## Material supplied
___

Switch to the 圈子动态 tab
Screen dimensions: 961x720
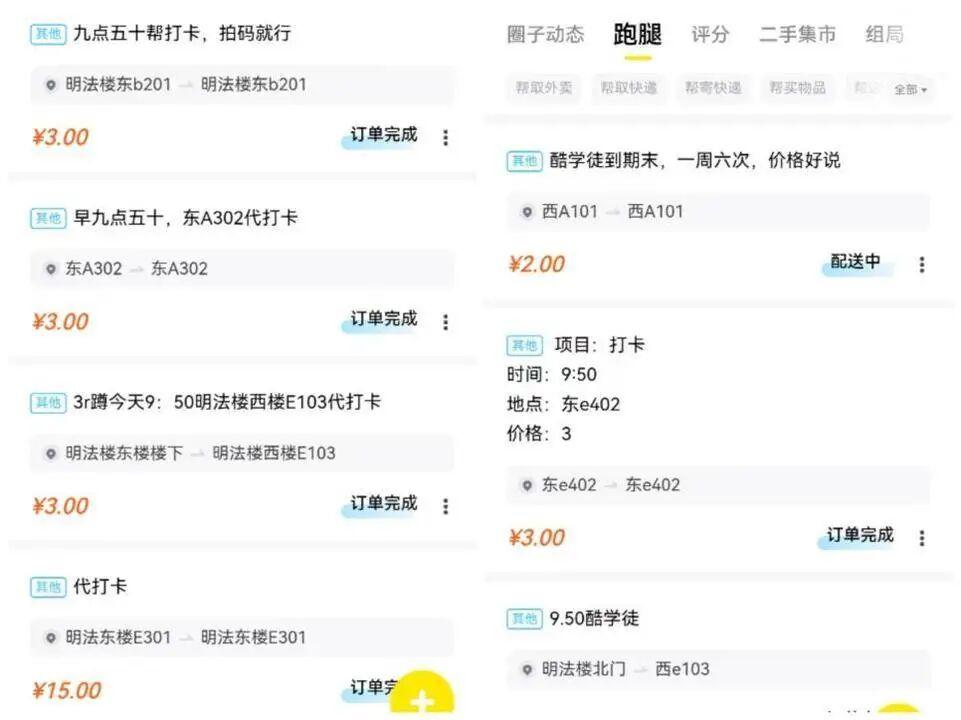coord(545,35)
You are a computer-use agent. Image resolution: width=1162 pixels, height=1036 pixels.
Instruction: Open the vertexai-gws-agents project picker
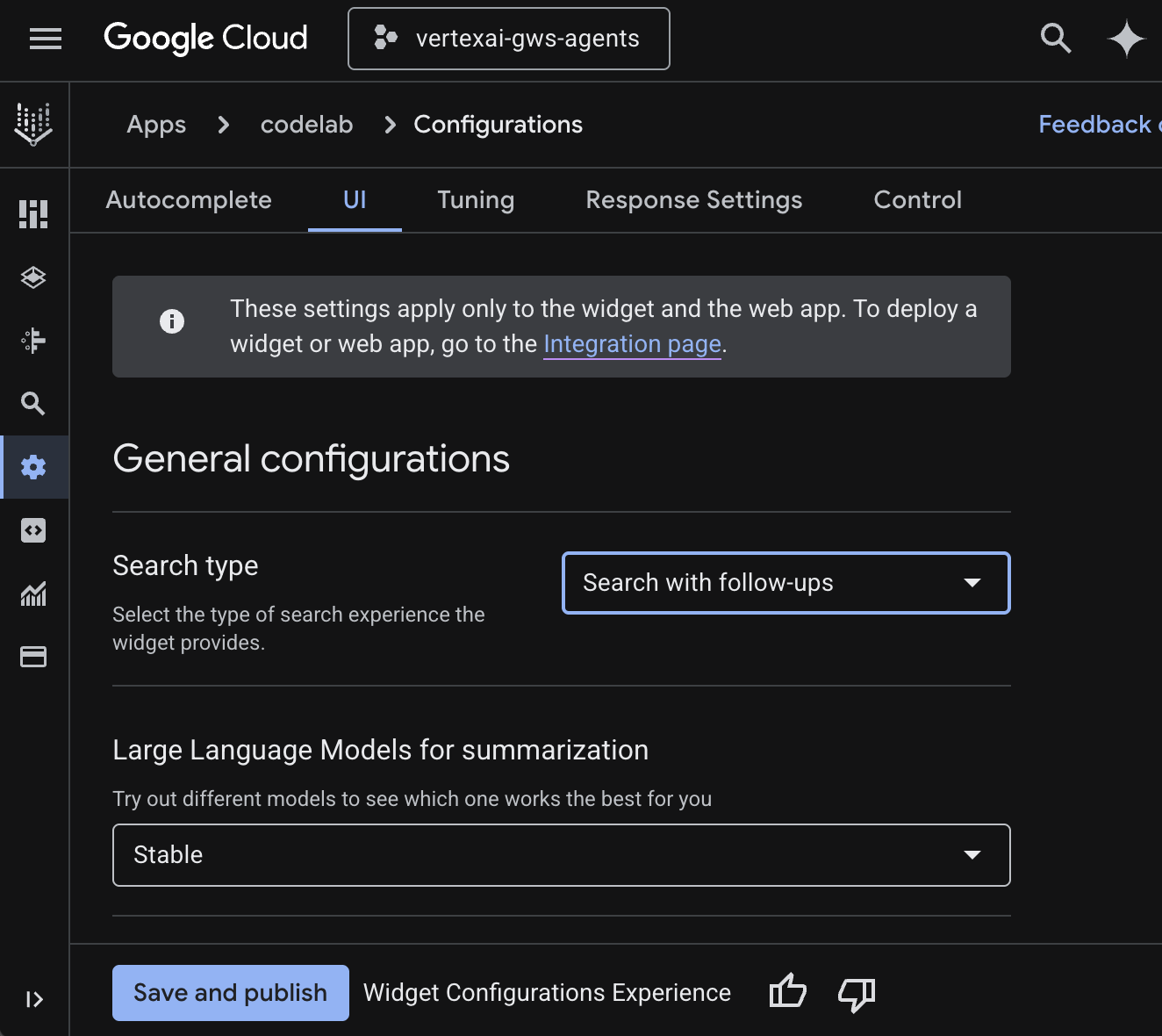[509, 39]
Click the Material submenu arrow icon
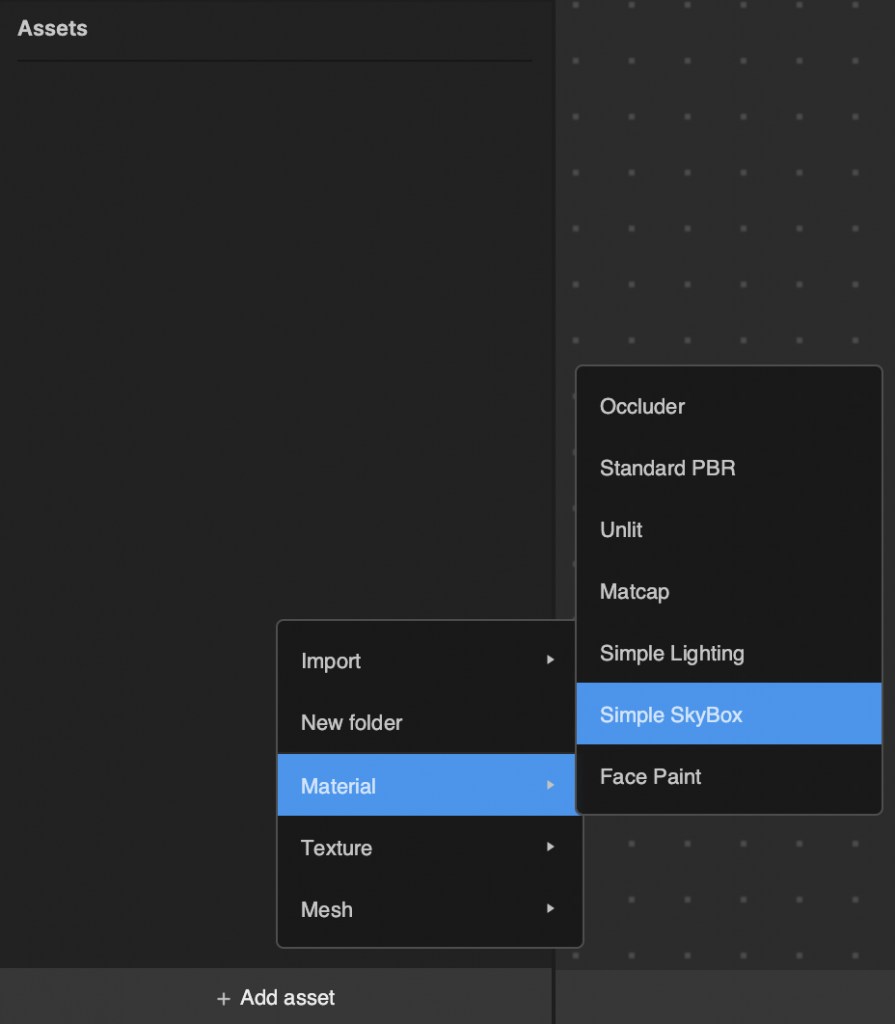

___

## Problem description
Print the full listing exactly, dropping the pictures.

## Solution for this problem
Switch to the 圈子动态 tab
Screen dimensions: 961x720
coord(545,35)
You are a computer-use agent. Image resolution: width=1162 pixels, height=1036 pixels.
Instruction: Open the vertexai-gws-agents project picker
[509, 39]
Click the Material submenu arrow icon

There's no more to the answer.